• Request: From the issue page below, list every component named in its Components field.

• Reading text:
───

This issue tracker has been migrated to GitHub, and is currently read-only.
For more information, see the GitHub FAQs in the Python's Developer Guide.

classification
Title: Security of CPython Builds
Type: enhancement Stage: resolved
Components: Build, Devguide, Documentation, Windows Versions:
process
Status: closed Resolution: not a bug
Dependencies: Superseder:
Assigned To: Nosy List: brett.cannon, docs@python, ezio.melotti, ned.deily, paul.moore, phelix, r.david.murray, steve.dower, tim.golden, willingc, zach.ware
Priority: normal Keywords:

Created on 2015-09-28 08:05 by phelix, last changed 2022-04-11 14:58 by admin. This issue is now closed.

Messages (9)
msg251753 - (view) Author: phelix (phelix) Date: 2015-09-28 08:05
A description of the build and release process for CPython binaries (e.g. for Windows) would be great. Maybe I am missing something? I could not find any information other than the 14 years old PEP 101 which says: "Notify the experts that they can start building binaries." 

E.g. how is it ensured there are no backdoors in the binaries?

Background: For the Namecoin project we are currently discussing the potential necessity of reproducible builds.
msg251773 - (view) Author: Steve Dower (steve.dower) * (Python committer) Date: 2015-09-28 16:52
Basically through trusting the people who produce the builds.

You can also verify the hg changeset by looking at sys.version and matching it to the tagged release. If there are any differences between the tagged commit and the one used to build, there will be a "+" in the version (though honestly, there are ways to avoid showing that if someone really wants to hide it, so it isn't a guarantee).

───

• Data excerpt:
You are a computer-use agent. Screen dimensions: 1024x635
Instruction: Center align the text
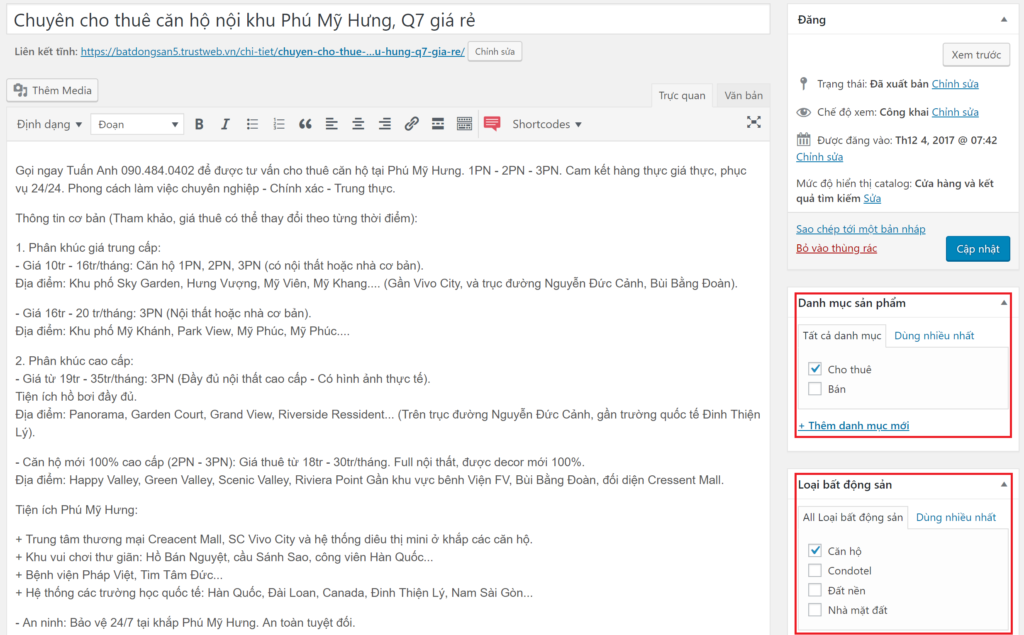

───

• Response to this exercise: Build, Devguide, Documentation, Windows